日時:2013年11月12日(火)午後2:45 〜4:15
場所:京都大学文学部棟1階会議室
演者: Prof. Justin Erik Halldór Smith (Professeur des Universités Département d’Histoire et Philosophie des Sciences Université Paris Diderot – Paris VII Paris, France)
タイトル:Lunar Astronomy and Philosophy from Plutarch to Kepler
Why did so many philosophers in antiquity and the early modern period deploy thought experiments involving the moon?
What were their systematic and conceptual ends in this exercise?
In ancient astronomy,the moon served as an important boundary between two very different domains of nature, sometimes called the ‘superlunar’ and the ‘sublunar’ (or the ‘celestial’ and the ‘terrestrial’), which were subject to very different laws, not least the laws of generation, corruption, and motion.
The moon was also presumed, unlike the higher celestial bodies, to be in at least some traffic with the earth, with elements, and perhaps also beings, presumed to travel back and forth.
So to which side of the boundary did the moon itself belong?

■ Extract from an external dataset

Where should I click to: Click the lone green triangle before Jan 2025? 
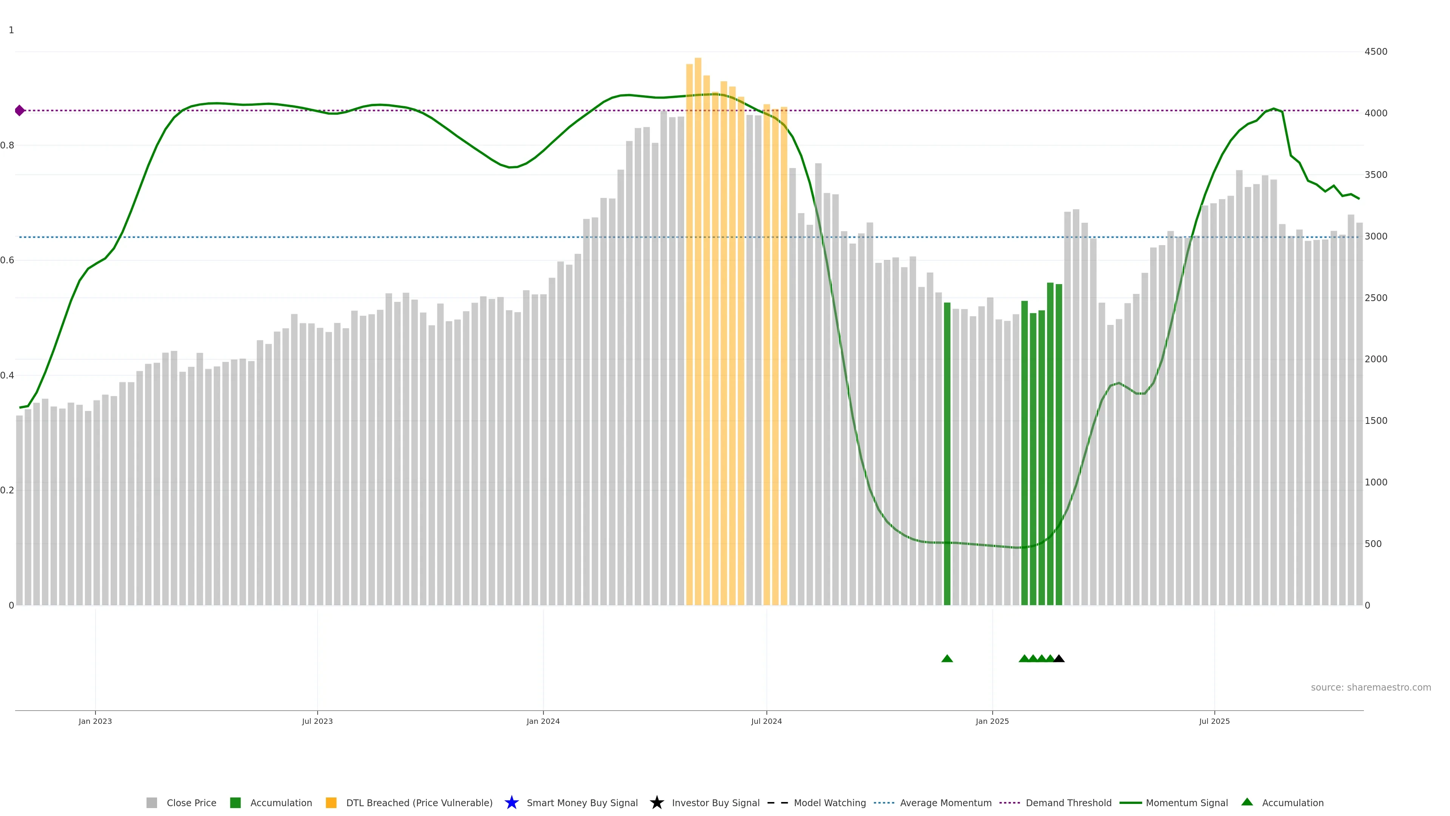coord(947,658)
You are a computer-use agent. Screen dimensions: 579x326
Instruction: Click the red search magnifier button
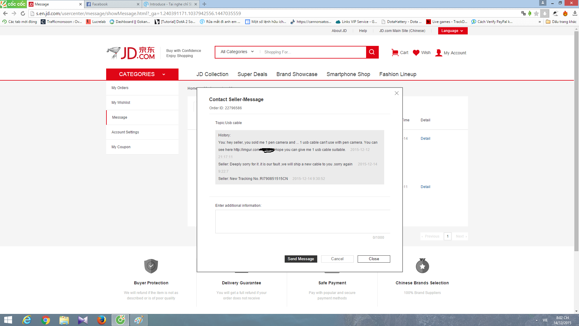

In this talk, I would like to argue that it was precisely thisquestion that made the moon a fertile source of *Gedankenexperimente.*
From the utopian political subtexts of lunar science fiction of such authors as Cyrano de Bergerac, to the arguments for relativity in Johannes Kepler’s * Somnium*, the moon facilitated the
conceptualization of models of reality that could not be nearly so easily constructed on earth.
Thus people were effectively going into outer space, in the name of advancing theoretical understanding, long before such a feat was actually technically possible.
The way such thought experiments proceed,and what their real utility and pay-off are, may be important, I shall argue, for our understanding of the method of science more generally.